▶ _WHAT YOU NEED TO DO_:
1: Can you condense the paragraph beginning "Extended (I'm avoiding the term" in the post about user-defined literals in Python into a short bulleted list that keeps its main facts?
2: Can you write the next part of the post about user-defined literals in Python, picking up after its last line?

▶ _EXCERPT TO READ_:
On Wed, 28 Aug 2019 at 05:04, Andrew Barnert via Python-ideas
<python-ideas@python.org> wrote:
> What matters here is not whether things like the OP’s czt'abc' or my 1.23f or 
> 1.23d are literals to the compiler, but whether they’re readable ways to 
> enter constant values to the human reader.
>
> If so, they’re useful. Period.
>
> Now, it’s possible that even though they’re useful, the feature is still not 
> worth adding because of Chris’s issue that it can be abused, or because 
> there’s an unavoidable performance cost that makes it a bad idea to rely on 
> them, or because they’re not useful in _enough_ code to be worth the effort, 
> or whatever. Those are questions worth discussing. But arguing about whether 
> they meet (one of the three definitions of) “literal” is not relevant.

Extended (I'm avoiding the term "custom" for now) literals like 0.2f,
3.14D, re/^hello.*/ or qw{a b c} have a fairly solid track record in
other languages, and I think in general have proved both useful and
straightforward in those languages. And even in Python, constructs
like f-strings and complex numbers are examples of such things.
However, I know of almost no examples of other languages that have
added *user-definable* literal types (with the notable exception of
C++, and I don't believe I've seen use of that feature in user code -
which is not to say that it's not used). That to me says that there
are complexities in extending the question to user-defined literals
that we need to be careful of.

In my view, the issue isn't abuse of the feature, or performance, or
limited value. It's the very basic problem that it's *really hard* to
define and implement such a feature in a way that everyone is happy
with - particularly in a language like Python which doesn't have a
user-exposed "compile source to binary" step (I tried very hard to
cover myself against nitpicking there - I'm sure I failed, but please,
don't get sidetracked, you know what I mean here :-)). Some specific
questions which would need to be dealt with:

1. What is valid in the "literal" part of the construct (this is the
p"C:\" question)?

▶ _PROVIDED RECORDS_:

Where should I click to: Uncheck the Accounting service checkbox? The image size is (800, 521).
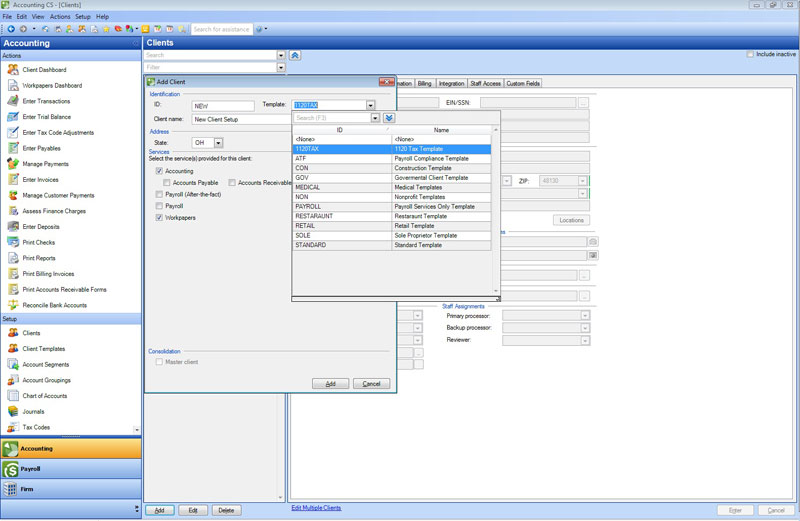click(159, 171)
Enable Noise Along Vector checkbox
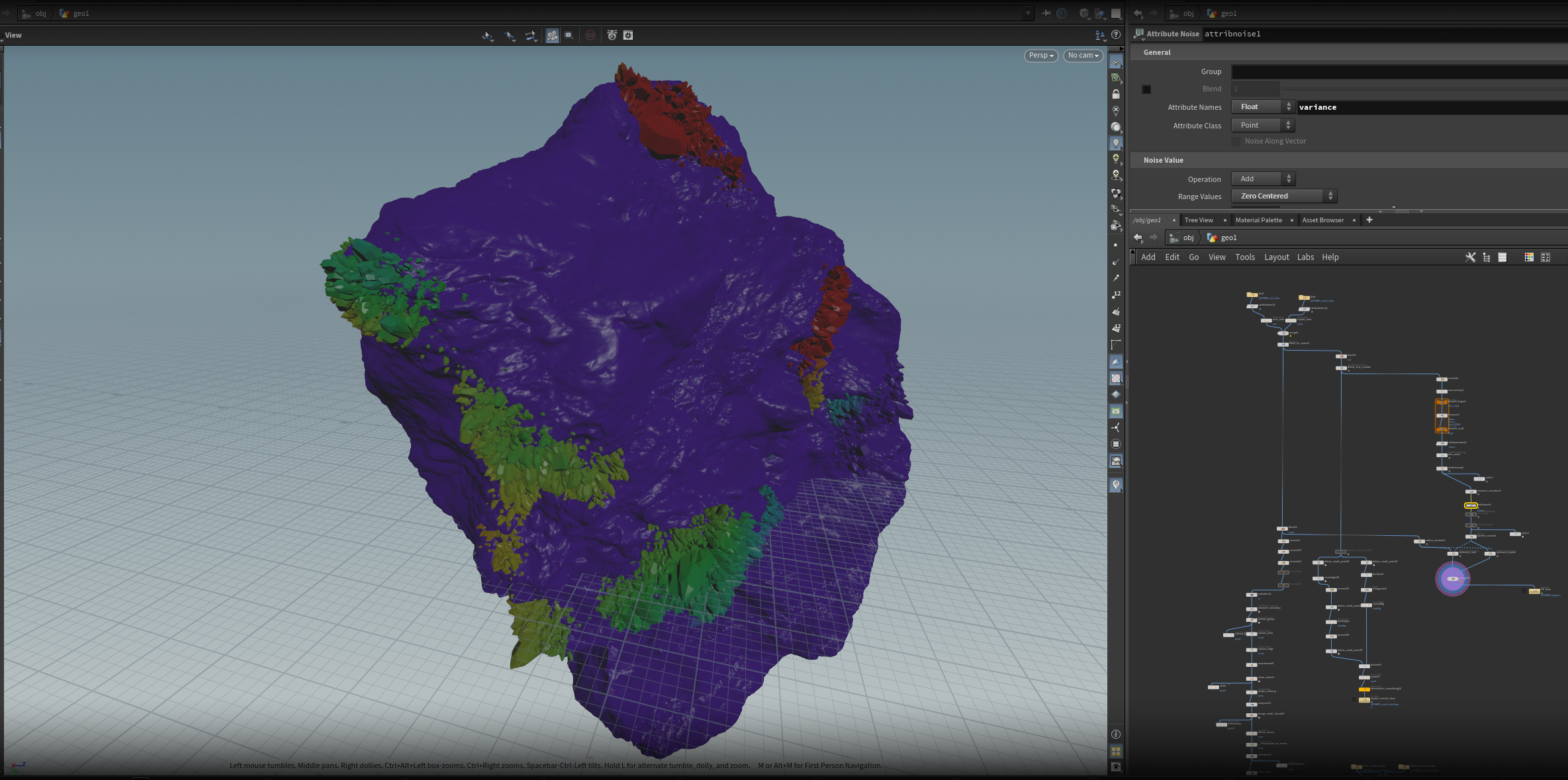The image size is (1568, 780). [1236, 142]
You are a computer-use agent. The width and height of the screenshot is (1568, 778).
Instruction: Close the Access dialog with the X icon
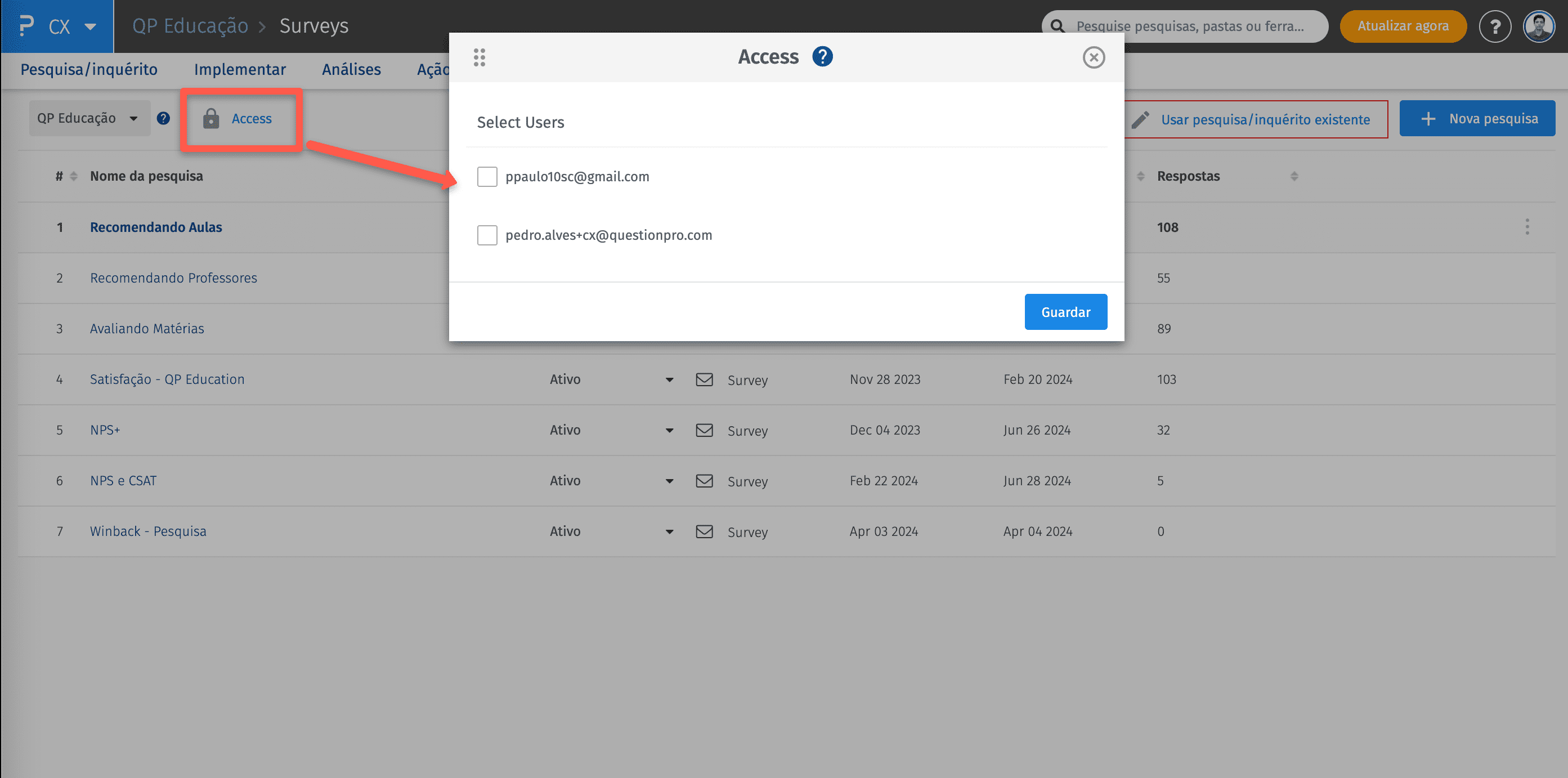1093,57
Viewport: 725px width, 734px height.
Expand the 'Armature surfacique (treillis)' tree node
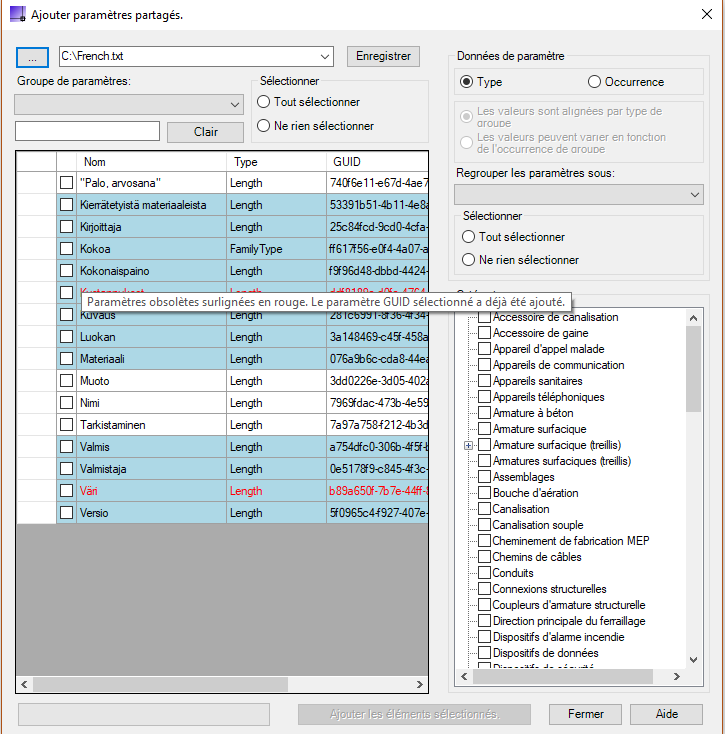click(469, 445)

▶ _ANSWERS TO THE TASKS_:
1:
- Extended literals such as 0.2f, 3.14D, re/^hello.*/ and qw{a b c} have a fairly solid track record in other languages, where they have proved useful and straightforward.
- Python already has such constructs: f-strings and complex numbers.
- Almost no other languages have added user-definable literal types. C++ is the notable exception, and the writer has not seen that feature in user code, though it may still be used.
- This suggests that extending the idea to user-defined literals brings complexities that call for care.

2:
2. How do definitions of literal syntax get brought into scope in time
for the parser to act on them (this is about "import xyz_literal"
making xyz"a string" valid but leaving abc"a string" as a syntax
error)?

These questions also fundamentally affect other tools like IDEs,
linters, code formatters, etc.

In addition, there is the question of how user-defined literals would
get turned into constants within the code. In common with list
expressions, tuples, etc, user-defined literals would need to be
handled as translating into runtime instructions for constructing the
value (i.e., a function call). But people typically don't expect
values that take the form of a literal like this to be "just" syntax
sugar for a function call. So there's an education issue here. Code
will get errors at runtime that the users might have expected to
happen at compile time, or in the linter.

It's not that these questions can't be answered. Obviously they can,
as you produced a proof of concept implementation. But the design
trade-offs that one person might make are deeply unsatisfactory to
someone else, and there's no "obviously right" answer (at least not
yet, as no-one Dutch has explained what's obvious ;-))

Also, it's worth noting that the benefits of *user-defined* literals
are *not* the same as the benefits of things like 0.2f, or 3.14d, or
even re/^hello.*/. Those things may well be useful. But the benefit
you gain from *user-defined* literals is that of letting the end user
make the design decisions, rather than the language designer. And
that's a subtly different thing.

So, to summarise, the real problem with user defined literal proposals
is that the benefit they give hasn't yet proven sufficient to push
anyone to properly address all of the design-time details. We keep
having high-level "would this be useful" debates, but never really
focus on the key question, of what, in precise detail, is the "this"
that we're talking about - so people are continually making arguments
based on how they conceive such a feature might work. A really good
example here is the p"C:\" question. Is the proposal that the "string
part" of the literal is just a normal string? If so, then how do you
address this genuine issue that not all paths are valid? What about
backslash-escapes (p"C:\temp")? Is the string a raw string or not? If
the proposal is that the path-literal code can define how the string
is parsed, then *how does that work*?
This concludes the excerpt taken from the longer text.